Severe obesity due to congenital leptin deficiency is treatable. A 3-year-old patient with leptin deficiency (a) before and (b) after treatment with recombinant human leptin.

Central melanocortin pathways

In further studies in patients with severe early-onset obesity, we identified mutations in a number of genes involved in pathways that regulate appetite downstream of leptin. Leptin stimulates the expression of pro-opiomelanocortin (POMC) in primary neurones located in the arcuate nucleus of the hypothalamus. Pro-opiomelanocortin is extensively modified post-translationally to generate the melanocortin peptides that activate the melanocortin receptors to modulate diverse functions in the central nervous system, adrenal gland and skin. The melanocortins are agonists at melanocortin receptors and suppress food intake. In addition, leptin inhibits orexigenic pathways mediated by neurones expressing the melanocortin antagonist Agouti-related peptide (AgRP) and neuropeptide Y (NPY), which can suppress expression of POMC. These two sets of primary leptin-responsive neurones project to second order neurones expressing MC4R.¹⁷

We and others have reported that heterozygous mutations in MC4R are found in 2–3% of children seen in obesity clinics and up to 5% of patients with severe early-onset obesity, making MC4R deficiency the most common genetic form of severe obesity. Functionally significant mutations in MC4R are found at a frequency of about one in 1,000 in the general population in the UK, which makes MC4R deficiency one of the most common highly penetrant genetic diseases.¹⁸ Functionally significant mutations of the MC4R gene are inherited in a codominant manner, with variable penetrance and expression in heterozygous carriers.
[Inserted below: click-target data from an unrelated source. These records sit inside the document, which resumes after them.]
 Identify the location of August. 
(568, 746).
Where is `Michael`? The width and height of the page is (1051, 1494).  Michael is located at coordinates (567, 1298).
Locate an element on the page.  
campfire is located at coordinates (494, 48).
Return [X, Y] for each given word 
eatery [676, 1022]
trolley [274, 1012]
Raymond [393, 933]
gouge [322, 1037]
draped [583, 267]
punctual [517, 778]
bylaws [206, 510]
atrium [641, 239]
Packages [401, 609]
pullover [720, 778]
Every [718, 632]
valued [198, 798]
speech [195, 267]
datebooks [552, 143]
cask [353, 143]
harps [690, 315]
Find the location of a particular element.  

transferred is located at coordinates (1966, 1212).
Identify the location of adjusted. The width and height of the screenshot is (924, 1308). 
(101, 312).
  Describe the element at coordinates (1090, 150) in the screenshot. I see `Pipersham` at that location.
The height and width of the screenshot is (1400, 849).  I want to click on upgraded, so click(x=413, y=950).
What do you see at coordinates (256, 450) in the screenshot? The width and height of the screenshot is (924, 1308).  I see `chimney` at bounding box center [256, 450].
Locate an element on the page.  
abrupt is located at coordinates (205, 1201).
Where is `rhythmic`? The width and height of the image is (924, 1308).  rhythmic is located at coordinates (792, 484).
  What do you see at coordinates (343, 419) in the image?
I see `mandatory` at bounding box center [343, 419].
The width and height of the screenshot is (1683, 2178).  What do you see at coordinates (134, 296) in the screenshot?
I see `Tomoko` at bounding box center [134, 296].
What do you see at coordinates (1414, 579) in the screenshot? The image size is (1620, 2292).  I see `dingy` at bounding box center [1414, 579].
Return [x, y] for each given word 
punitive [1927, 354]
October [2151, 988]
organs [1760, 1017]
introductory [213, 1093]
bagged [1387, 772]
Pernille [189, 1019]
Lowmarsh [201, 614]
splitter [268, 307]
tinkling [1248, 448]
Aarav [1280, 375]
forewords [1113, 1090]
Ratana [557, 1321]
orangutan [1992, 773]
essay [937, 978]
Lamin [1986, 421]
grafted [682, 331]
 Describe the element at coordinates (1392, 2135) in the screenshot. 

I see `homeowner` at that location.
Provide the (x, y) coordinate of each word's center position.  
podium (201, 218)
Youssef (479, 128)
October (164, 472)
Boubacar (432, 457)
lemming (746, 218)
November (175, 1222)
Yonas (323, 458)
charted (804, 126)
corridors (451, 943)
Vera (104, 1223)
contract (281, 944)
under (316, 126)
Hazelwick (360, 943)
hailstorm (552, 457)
As a result of this growing body of information, assessment of the MC4R gene is increasingly seen as a necessary part of the clinical evaluation of a severely obese child.¹⁹

Carriers of the MC4R gene mutation are objectively hyperphagic, but the degree of hyperphagia is not as severe as that seen in leptin deficiency. By studying a large number of patients with different mutations of the MC4R gene, we found that the severity of receptor dysfunction seen in in vitro assays predicted food intake at a test meal, which suggests that signalling through this pathway is a major mechanism for the regulation of appetite.²⁰ As such, a number of drugs that target MC4R are being developed for the potential treatment of severe obesity, initially focusing on this group of patients.²¹

We found that MC4R-deficient patients have a lower prevalence of hypertension and lower systolic and diastolic blood pressures compared with equally obese volunteers.²² We hypothesised that the lower blood pressures seen in MC4R-deficient humans may be explained by altered activation of the sympathetic nervous system. Information about central autonomic regulation can be inferred from the response of end organs such as the heart by the measurement of heart rate variability, which is a widely accepted non-invasive tool that has been validated against more direct pharmacological measurements of sympathetic and parasympathetic activation. We found that sleeping heart rate (mediated predominantly by parasympathetic activation) was similar in MC4R-deficient subjects and controls. The increase in heart rate on waking (driven predominantly by sympathetic nervous system activation) was reduced in MC4R-deficient subjects. We found that urinary excretion of noradrenaline was markedly reduced in MC4R deficiency, which would be consistent with a predominant effect of central MC4Rs on impaired release of noradrenaline from nerve terminals rather than on catecholamines released from the adrenal medulla. These findings established the importance of MC4R-mediated signalling in the regulation of blood pressure and suggested that melanocortinergic circuits play a key role in mediating the link between changes in weight and changes in blood pressure.